见状,江玄几乎是下意识的摇了摇头,“不,你很漂亮,是我年纪太大了,比你大整整十五岁。”
叶灵不以为意,她走上前,再次握住江玄的手,“只要我喜欢,年龄算什么?你就是我的帅大叔!”
她的声音中带着一丝撒娇与任性,仿佛只要她坚持,江玄就会答应。
“我还有很多事没有做完,无暇顾及这些!”江玄的眼神中闪过一丝决绝,他知道自己身上肩负着重要的使命,不能被儿女情长所牵绊。
叶灵眼含热泪,声音哽咽地说道:“我可以等你啊。”
江玄闭上了眼睛,深吸一口气,仿佛在压抑着内心的痛苦:“我也不知道做完这些要多久,你真的是个很好的女孩,你还年轻,你根本不知道什么是真正的喜欢,
你现在只是一时冲动,等过段时间,你就会发现,这根本不算什么。”
叶灵拼命地摇头,泪水随着她的动作飞溅而出:“不是的!大叔,我不是一时冲动,
我每天都会想起你,想起你的笑容,想起你保护我的样子,我知道我喜欢你,这不是冲动,是发自内心的!”
叶灵却像是失控了一半,再次扑进江玄的怀里。
双手紧紧地揪着江玄的衣服,仿佛一松开,江玄就会永远消失在她的世界里。
“叶灵,你放开我,我们之间是不可能的。”江玄狠下心来,用力地掰开了叶灵的手。
“大叔,你不要推开我好不好?我真的不能没有你。”叶灵哭得声嘶力竭,她的身体因为哭泣而不停地颤抖着。

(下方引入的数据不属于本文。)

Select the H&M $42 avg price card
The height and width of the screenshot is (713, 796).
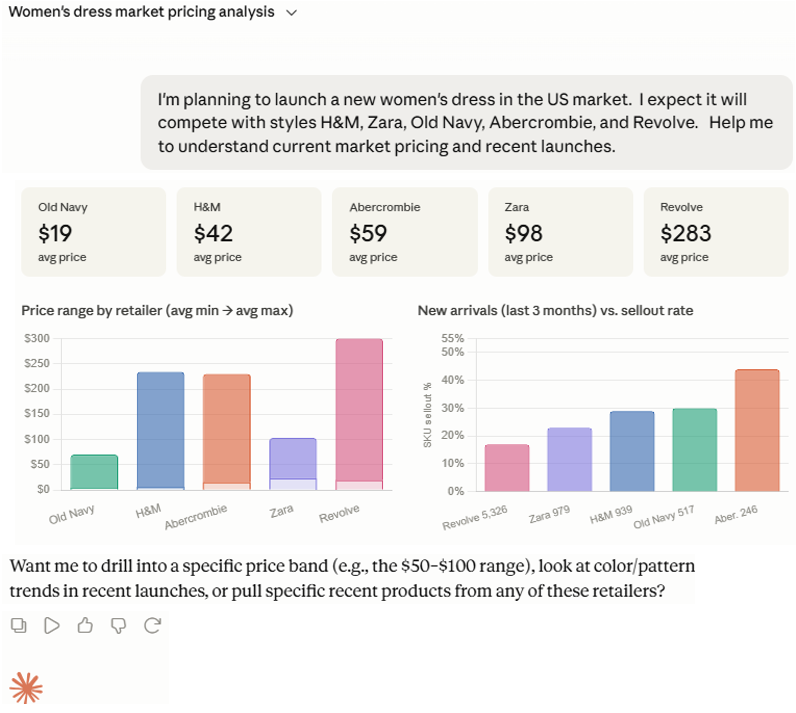pos(249,232)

他转过身,看着叶灵那满是泪痕的脸,心中一阵刺痛,“你真的太冲动了,应该先静下来好好想想。”
叶灵拼命地摇头,泪水在脸颊上肆意流淌:“我不要,大叔,最后让我亲你一下好不好?”她的声音带着一丝哀求,仿佛这是她最后的奢望。
江玄的身体僵硬着,他的双手悬在半空中,不知道该放在哪里。
他看着叶灵那痛苦的模样,心中充满了无奈与心疼,他知道,自己不能再这样优柔寡断了,必须给叶灵一个明确的答复。
江玄把手放到叶灵香肩上,用力推开她,“对不起……丫头,你冷静一下,我先出去了,你好好想想。”
叶灵的身体晃了晃,仿佛失去了所有的力气。
她缓缓松开江玄的手,眼神变得空洞而又绝望,“为什么?为什么你不肯给我一次机会?难道我真的就这么让你讨厌吗?”
沉默了许久,江玄这才做出回应,“叶灵,你是个很好的女孩,我很欣赏你,但那不是爱情。”
叶灵的身体晃了晃,仿佛被重锤击中。
愣了好一会儿,她才苦笑着点了点头,泪水却依然不停地流淌:“好,我明白了。”
“大叔,那你会永远记得我吗?”叶灵抬起头,看着江玄的眼睛,仿佛祈求着最后的答案。
“会的,我会永远记得你。”
叶灵听后满足地笑了,她将头靠在江玄的胸前,享受着最后的温存,“那就好,哪怕以后你真的忘记了我,只要我还记得这就够了。”
话音刚落,门外突然传来了一阵脚步声。
江玄和叶灵瞬间回过神来,他们迅速分开,整理了一下自己的衣服。
门被推开了,叶灵的母亲走了进来。
她看到江玄和叶灵那有些慌乱的神情,心中不禁有些疑惑。
“灵儿,江先生,你们怎么在这里?”
看到母亲,叶灵的脸瞬间红了起来,她低着头,哪敢敢看母亲的眼睛?
江玄则强装镇定地说道:“伯母,叶灵有些累了,我陪她来休息一下。”
见状,叶灵的母亲并未多想,“哦,这样啊,灵儿,你没事吧?”
“妈,我没事,就是有点累了。”
叶灵的母亲看着叶灵那有些憔悴的脸,那叫一个心疼,“那你赶紧休息一下吧,成人礼也快结束了。”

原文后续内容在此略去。